▶ **WHAT YOU HAVE TO DO**: Copy the passage on cannabis-based medicines again, starting with "DRIVING ECONOMIC GROWTH" and going on through "(Transparency Market Research).", but put "research and development" wherever "R&D" appears.

▶ **TEXT SHOWN**:
..........

Why BPA?

 

IMPROVING THE HEALTH OF OUR NATION

  • Cannabis-based medicines can be effective additions to the treatment of a variety of serious health conditions (e.g. chronic pain, epilepsy, multiple sclerosis, anxiety), with growing real world and clinical evidence and success in countries like Australia and Germany.
  • Substantial unmet medical needs in UK for treatment of chronic pain. This is nothing short of a silent epidemic, with 8 million sufferers and limited treatment options given the significant downsides of opioid-based medicines. A recent study of more than 400 UK medical cannabis patients with chronic pain showed 60% stopped all usage of opioid-based medicines and there was a statistically significant reduction in usage across the patients in the study. (SAGE Journal, Drug Science 2023)
  • Difficult and untreated conditions like chronic pain are incredibly costly for an NHS budget under pressure, costing an estimated £10bn per year (British Pain Society 2018). Cannabis-based medicines could provide an affordable alternative to other interventions.

  • Direct economic benefit from helping people get back to work who are suffering with chronic conditions, and off the state welfare system for support.

DRIVING ECONOMIC GROWTH AND INNOVATION

  • Substantial economic potential from the R&D, manufacturing and export of cannabis-based medicines. The global pharmaceutical cannabis industry is forecast to be worth $53 billion globally by 2027 (Transparency Market Research).
  • Innovative British companies could be at the forefront of this global growth, with a world-leading life sciences environment and a legal, Government-regulated framework.
  • Large-scale job creation from investment and economic growth, mostly highly-skilled life science jobs (e.g. R&D, agronomy) and particularly in rural and deprived UK areas in need of new private sector investment.
  • British-made medicines will reduce the current reliance on imported cannabis product, which harm patients through unacceptable delays, high costs and varying quality.

CUTTING CRIME

  • 8 million people currently self-medicate using illicit cannabis (YouGov 2022), with all the issues around criminal supply, questionable quality and unknown dosage that unfortunately go with it.
  • Reduced demand for illegally purchased cannabis by increasing highly-regulated pharmaceutical-grade medicines prescribed by doctors, striking a blow against the illicit drug trade and the widespread cases of trafficking and modern slavery, violence and urban street gangs, and home cultivation. It would also significantly free up police resource given that cannabis is the most seized drug in the UK.

..........

▶ **RECORDS SUPPLIED**:

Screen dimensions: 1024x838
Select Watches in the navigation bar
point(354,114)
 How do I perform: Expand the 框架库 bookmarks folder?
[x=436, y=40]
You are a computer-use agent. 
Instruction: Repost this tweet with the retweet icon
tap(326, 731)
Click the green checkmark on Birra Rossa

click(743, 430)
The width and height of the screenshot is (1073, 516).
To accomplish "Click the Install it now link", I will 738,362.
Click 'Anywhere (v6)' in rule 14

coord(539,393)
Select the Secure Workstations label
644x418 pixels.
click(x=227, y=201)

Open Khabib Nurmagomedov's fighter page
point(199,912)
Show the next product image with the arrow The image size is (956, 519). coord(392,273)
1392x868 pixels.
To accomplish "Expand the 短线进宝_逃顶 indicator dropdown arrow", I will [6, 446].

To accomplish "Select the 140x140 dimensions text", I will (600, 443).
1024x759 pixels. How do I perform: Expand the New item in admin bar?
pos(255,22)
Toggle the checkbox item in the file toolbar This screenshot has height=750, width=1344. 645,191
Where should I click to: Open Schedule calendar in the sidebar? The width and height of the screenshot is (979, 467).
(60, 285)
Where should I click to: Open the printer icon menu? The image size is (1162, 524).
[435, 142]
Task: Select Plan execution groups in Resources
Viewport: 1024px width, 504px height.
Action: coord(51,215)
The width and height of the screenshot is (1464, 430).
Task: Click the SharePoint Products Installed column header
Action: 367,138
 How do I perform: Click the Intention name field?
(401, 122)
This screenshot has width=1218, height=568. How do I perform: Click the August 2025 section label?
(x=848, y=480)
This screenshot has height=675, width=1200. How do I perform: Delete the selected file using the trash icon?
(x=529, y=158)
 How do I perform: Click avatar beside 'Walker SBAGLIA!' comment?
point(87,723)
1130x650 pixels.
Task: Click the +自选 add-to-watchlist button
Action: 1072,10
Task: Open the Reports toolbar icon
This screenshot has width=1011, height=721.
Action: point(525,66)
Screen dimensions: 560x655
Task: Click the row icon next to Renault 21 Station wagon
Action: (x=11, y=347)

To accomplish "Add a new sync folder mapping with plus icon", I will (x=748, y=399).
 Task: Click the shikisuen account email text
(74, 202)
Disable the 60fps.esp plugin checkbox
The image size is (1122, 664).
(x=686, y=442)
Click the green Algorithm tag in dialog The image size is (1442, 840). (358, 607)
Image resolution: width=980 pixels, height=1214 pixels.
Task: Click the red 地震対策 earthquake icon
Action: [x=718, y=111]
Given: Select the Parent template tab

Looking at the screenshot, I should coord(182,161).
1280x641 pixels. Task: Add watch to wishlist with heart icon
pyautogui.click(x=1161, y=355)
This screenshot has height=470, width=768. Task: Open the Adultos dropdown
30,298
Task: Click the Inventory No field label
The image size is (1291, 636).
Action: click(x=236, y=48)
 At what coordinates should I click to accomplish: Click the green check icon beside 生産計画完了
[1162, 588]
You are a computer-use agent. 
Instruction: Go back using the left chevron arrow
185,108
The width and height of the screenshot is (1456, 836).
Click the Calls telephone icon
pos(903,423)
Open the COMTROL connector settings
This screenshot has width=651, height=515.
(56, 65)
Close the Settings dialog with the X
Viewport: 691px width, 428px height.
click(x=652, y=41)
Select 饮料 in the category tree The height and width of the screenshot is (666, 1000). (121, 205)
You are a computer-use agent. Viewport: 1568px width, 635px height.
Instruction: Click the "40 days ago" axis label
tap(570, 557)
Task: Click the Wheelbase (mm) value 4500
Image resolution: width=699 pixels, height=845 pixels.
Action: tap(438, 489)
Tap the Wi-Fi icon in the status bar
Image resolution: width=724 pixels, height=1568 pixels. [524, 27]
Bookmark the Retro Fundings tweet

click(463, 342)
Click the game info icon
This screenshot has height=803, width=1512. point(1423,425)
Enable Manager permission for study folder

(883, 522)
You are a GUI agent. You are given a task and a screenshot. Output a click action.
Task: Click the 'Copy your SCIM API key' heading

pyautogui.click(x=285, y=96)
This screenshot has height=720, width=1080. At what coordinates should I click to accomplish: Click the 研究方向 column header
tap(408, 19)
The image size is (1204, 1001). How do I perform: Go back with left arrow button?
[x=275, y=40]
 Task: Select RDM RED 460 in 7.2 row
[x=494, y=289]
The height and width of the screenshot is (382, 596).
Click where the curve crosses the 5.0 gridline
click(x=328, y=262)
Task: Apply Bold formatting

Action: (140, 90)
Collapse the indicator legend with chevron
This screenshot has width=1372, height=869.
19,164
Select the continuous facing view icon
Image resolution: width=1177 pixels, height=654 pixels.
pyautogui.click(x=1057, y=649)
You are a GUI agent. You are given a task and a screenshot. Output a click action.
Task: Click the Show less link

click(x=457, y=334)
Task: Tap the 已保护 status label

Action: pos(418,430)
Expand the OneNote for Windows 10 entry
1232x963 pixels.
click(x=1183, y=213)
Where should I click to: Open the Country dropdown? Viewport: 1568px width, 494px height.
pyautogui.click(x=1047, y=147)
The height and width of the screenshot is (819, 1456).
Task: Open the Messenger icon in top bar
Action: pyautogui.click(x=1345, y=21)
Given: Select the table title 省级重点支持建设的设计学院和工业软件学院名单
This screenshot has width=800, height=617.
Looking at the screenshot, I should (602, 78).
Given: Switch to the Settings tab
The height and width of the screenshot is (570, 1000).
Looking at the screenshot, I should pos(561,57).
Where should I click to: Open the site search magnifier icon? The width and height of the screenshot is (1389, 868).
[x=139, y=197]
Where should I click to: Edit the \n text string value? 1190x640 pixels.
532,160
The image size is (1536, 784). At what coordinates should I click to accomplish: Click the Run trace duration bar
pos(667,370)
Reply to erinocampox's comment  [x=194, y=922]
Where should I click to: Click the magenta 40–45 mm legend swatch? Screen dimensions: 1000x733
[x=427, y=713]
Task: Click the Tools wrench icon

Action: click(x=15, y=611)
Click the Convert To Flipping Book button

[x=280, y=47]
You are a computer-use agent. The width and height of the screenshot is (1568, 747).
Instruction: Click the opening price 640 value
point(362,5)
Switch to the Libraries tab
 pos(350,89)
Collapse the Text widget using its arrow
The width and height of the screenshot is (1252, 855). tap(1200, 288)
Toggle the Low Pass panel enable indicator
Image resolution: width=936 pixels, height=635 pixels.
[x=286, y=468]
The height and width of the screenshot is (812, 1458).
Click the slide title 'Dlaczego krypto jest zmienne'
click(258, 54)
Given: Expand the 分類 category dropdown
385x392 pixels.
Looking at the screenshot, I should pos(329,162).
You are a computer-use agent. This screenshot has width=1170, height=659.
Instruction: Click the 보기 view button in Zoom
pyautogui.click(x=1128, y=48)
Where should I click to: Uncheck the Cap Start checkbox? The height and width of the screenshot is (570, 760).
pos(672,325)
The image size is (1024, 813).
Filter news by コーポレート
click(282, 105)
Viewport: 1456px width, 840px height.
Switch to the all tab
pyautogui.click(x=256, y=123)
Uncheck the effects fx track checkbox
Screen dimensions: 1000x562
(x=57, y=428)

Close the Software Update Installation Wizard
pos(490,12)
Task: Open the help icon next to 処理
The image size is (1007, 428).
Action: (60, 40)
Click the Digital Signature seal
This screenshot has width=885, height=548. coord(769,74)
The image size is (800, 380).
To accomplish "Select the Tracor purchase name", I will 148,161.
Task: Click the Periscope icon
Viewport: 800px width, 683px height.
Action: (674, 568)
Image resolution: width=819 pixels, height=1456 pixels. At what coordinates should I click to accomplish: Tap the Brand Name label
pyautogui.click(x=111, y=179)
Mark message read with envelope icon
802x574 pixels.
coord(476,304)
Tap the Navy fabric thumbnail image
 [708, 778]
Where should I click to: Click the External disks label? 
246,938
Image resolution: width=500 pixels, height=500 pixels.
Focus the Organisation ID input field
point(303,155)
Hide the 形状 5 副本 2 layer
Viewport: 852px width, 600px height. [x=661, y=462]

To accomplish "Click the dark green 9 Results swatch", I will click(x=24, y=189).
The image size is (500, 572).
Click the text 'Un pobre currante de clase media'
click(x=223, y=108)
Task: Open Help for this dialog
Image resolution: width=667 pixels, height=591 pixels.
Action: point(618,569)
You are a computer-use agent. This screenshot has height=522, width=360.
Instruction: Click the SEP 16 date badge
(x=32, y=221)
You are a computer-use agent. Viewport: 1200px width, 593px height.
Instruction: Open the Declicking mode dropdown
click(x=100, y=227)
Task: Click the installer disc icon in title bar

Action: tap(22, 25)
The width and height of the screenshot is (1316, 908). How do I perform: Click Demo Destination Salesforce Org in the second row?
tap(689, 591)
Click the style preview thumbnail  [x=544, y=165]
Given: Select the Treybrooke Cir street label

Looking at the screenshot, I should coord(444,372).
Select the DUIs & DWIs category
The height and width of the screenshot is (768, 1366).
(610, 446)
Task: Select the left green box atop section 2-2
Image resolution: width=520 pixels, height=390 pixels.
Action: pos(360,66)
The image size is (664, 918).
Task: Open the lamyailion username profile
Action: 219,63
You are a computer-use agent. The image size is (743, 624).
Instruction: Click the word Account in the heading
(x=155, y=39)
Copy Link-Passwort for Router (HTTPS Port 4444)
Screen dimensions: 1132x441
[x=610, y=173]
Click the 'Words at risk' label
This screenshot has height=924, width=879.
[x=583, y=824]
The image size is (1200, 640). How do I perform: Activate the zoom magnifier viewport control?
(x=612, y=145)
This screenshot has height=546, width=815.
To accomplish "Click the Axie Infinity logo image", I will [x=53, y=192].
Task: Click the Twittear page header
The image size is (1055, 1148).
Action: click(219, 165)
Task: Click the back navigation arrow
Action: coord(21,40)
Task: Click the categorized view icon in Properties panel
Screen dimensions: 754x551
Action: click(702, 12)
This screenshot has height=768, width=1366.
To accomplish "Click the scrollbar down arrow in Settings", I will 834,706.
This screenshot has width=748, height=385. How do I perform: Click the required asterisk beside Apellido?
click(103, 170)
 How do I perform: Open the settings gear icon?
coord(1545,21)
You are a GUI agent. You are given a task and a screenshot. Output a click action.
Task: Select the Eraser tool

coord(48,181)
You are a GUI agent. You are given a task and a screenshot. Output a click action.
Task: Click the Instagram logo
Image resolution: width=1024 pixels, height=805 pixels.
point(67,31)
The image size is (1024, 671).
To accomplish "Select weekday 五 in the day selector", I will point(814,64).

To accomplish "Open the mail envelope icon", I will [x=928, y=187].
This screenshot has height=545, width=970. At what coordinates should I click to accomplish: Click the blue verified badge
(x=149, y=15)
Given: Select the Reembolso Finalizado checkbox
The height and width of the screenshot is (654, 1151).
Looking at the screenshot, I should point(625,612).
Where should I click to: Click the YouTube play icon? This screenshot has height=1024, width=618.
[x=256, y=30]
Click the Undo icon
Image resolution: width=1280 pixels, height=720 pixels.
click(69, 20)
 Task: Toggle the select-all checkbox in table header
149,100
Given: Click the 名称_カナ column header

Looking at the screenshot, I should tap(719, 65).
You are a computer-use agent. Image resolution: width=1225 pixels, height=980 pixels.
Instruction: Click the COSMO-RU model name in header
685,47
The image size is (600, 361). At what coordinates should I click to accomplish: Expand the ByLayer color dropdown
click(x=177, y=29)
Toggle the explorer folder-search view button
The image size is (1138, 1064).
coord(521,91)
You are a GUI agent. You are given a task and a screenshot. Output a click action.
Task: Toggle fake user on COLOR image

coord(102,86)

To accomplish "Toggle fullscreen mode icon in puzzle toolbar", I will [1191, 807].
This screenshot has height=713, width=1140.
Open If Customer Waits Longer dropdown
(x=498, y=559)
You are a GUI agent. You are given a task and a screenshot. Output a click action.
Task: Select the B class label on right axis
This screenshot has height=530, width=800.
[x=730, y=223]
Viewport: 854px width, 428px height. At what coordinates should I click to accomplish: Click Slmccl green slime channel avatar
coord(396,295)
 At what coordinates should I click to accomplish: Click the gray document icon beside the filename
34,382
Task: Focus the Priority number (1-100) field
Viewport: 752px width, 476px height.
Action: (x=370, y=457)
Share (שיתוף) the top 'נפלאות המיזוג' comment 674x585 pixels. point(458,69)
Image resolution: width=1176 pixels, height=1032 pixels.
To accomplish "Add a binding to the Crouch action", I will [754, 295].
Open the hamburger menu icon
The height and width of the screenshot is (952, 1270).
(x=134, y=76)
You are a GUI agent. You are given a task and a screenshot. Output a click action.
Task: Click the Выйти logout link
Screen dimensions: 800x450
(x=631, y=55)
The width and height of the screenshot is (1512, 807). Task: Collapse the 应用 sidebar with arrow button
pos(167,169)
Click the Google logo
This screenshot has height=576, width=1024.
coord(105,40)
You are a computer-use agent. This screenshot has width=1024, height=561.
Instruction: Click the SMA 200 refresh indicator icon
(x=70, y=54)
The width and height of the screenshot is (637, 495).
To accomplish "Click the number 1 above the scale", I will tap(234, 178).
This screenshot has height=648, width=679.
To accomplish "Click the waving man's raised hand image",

..........

▶ **EXERCISE OUTPUT**:
DRIVING ECONOMIC GROWTH AND INNOVATION

  • Substantial economic potential from the research and development, manufacturing and export of cannabis-based medicines. The global pharmaceutical cannabis industry is forecast to be worth $53 billion globally by 2027 (Transparency Market Research).